The expected answer is the set of lines in the data below between the line holding "August (403, 1774)" and the line holding "Japan (395, 1290)", inclusive, written out exactly.

**Data shown**
+ + + +

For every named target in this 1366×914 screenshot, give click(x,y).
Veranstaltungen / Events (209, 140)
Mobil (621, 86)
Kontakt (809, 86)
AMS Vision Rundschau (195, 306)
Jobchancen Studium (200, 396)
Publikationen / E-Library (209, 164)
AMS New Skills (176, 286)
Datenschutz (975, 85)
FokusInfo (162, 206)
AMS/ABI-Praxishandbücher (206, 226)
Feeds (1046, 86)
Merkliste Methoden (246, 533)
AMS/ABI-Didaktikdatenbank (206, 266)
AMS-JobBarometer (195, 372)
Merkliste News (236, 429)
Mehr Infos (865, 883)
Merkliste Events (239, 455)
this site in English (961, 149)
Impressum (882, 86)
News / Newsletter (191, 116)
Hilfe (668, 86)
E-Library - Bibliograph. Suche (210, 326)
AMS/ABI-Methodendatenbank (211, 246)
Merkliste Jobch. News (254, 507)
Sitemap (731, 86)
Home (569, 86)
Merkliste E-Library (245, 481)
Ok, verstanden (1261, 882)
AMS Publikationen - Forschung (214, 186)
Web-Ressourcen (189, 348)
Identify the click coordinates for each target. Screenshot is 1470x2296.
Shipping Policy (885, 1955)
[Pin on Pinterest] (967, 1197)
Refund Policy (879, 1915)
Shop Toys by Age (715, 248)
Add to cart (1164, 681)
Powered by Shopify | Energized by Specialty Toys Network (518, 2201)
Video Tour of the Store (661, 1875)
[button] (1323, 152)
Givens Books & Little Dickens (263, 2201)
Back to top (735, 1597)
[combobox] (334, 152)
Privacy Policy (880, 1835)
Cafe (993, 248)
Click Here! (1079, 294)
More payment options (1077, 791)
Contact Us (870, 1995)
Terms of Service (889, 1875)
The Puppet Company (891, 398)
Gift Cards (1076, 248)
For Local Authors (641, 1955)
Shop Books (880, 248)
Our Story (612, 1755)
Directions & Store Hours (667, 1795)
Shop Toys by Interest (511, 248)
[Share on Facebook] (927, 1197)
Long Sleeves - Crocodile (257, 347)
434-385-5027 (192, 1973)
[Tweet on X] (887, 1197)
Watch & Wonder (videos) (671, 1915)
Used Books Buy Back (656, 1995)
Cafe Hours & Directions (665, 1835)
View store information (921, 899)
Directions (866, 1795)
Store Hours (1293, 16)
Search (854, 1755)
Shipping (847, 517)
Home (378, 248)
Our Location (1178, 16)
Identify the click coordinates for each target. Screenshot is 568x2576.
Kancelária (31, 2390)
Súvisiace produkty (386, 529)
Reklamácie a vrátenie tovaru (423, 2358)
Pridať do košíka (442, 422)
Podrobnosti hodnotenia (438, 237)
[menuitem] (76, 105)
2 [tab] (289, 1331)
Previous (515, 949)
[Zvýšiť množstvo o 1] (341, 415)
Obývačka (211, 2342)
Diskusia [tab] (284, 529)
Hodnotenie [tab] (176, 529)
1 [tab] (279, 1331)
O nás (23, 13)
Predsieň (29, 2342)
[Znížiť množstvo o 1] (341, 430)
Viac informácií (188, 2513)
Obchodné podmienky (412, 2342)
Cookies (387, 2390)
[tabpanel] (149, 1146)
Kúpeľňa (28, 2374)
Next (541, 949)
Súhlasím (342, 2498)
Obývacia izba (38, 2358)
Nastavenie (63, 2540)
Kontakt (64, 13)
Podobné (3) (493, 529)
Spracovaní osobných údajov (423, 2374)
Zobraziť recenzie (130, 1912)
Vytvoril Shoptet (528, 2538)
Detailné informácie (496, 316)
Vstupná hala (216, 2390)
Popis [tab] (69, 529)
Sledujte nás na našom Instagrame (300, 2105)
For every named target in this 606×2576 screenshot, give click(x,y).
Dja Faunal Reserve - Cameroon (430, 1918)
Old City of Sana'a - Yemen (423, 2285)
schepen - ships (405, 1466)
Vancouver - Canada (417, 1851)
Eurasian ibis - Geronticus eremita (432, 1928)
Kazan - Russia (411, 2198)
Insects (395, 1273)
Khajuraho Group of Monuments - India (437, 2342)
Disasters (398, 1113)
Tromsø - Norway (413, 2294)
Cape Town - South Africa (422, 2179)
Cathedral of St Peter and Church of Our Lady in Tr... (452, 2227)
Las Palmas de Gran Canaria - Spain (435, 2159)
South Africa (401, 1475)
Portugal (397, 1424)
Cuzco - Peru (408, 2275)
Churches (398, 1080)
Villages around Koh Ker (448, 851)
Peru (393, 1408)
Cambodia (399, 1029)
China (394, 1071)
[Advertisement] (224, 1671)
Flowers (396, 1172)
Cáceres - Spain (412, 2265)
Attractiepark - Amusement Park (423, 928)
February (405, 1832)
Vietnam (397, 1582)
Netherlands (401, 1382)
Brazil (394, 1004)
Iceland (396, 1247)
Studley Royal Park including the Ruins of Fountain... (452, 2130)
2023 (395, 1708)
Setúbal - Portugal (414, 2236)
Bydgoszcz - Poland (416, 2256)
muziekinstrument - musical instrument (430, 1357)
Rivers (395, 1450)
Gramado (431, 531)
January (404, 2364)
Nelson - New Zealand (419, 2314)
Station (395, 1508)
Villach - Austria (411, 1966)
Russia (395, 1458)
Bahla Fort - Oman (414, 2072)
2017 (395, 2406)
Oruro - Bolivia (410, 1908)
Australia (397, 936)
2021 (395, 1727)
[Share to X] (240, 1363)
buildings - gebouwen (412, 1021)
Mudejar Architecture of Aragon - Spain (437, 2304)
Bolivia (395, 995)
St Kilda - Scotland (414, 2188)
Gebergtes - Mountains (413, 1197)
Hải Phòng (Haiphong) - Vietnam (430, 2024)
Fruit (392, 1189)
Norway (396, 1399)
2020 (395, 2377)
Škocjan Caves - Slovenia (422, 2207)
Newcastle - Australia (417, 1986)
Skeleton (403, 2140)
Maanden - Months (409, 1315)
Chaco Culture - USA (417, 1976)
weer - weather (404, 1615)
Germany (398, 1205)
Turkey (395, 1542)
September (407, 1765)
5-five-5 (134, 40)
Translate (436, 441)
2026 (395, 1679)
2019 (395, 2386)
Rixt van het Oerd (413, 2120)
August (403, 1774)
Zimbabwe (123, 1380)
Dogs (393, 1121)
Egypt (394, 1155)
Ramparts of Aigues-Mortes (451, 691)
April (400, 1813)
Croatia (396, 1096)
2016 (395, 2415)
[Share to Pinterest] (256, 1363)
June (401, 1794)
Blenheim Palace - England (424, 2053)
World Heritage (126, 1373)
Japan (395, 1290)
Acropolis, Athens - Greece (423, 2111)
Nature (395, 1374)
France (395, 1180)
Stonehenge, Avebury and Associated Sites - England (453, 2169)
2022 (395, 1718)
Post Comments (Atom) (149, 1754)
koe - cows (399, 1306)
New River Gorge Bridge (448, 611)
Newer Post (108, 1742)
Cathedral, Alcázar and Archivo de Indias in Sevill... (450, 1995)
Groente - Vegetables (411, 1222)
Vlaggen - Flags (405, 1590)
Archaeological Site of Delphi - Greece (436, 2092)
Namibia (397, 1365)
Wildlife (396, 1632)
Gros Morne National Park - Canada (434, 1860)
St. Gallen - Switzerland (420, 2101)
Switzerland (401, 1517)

+ + + +

**Response below**
August (403, 1774)
Zimbabwe (123, 1380)
Dogs (393, 1121)
Egypt (394, 1155)
Ramparts of Aigues-Mortes (451, 691)
April (400, 1813)
Croatia (396, 1096)
2016 (395, 2415)
[Share to Pinterest] (256, 1363)
June (401, 1794)
Blenheim Palace - England (424, 2053)
World Heritage (126, 1373)
Japan (395, 1290)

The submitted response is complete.